- [Given exercise] Reproduce the rows below verbatim, line for line, without changing anything.

Interface element rows:
=-=-=-=-=
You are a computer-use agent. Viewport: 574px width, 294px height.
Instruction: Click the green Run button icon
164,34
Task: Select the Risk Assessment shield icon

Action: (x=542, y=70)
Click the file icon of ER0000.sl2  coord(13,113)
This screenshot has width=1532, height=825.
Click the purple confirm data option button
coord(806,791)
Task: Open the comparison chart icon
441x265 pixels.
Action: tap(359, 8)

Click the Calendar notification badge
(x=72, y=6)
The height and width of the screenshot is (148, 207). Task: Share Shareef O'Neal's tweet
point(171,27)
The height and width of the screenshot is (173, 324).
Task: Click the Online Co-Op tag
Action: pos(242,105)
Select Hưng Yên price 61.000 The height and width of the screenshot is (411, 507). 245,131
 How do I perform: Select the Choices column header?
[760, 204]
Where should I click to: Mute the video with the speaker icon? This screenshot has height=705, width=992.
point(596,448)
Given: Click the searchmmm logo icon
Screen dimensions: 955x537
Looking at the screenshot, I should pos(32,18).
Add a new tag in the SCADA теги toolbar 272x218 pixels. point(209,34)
=-=-=-=-=
- [Task result]
You are a computer-use agent. Viewport: 574px width, 294px height.
Instruction: Click the green Run button icon
164,34
Task: Select the Risk Assessment shield icon

Action: (x=542, y=70)
Click the file icon of ER0000.sl2  coord(13,113)
This screenshot has width=1532, height=825.
Click the purple confirm data option button
coord(806,791)
Task: Open the comparison chart icon
441x265 pixels.
Action: tap(359, 8)

Click the Calendar notification badge
(x=72, y=6)
The height and width of the screenshot is (148, 207). Task: Share Shareef O'Neal's tweet
point(171,27)
The height and width of the screenshot is (173, 324).
Task: Click the Online Co-Op tag
Action: pos(242,105)
Select Hưng Yên price 61.000 The height and width of the screenshot is (411, 507). 245,131
 How do I perform: Select the Choices column header?
[760, 204]
Where should I click to: Mute the video with the speaker icon? This screenshot has height=705, width=992.
point(596,448)
Given: Click the searchmmm logo icon
Screen dimensions: 955x537
Looking at the screenshot, I should pos(32,18).
Add a new tag in the SCADA теги toolbar 272x218 pixels. point(209,34)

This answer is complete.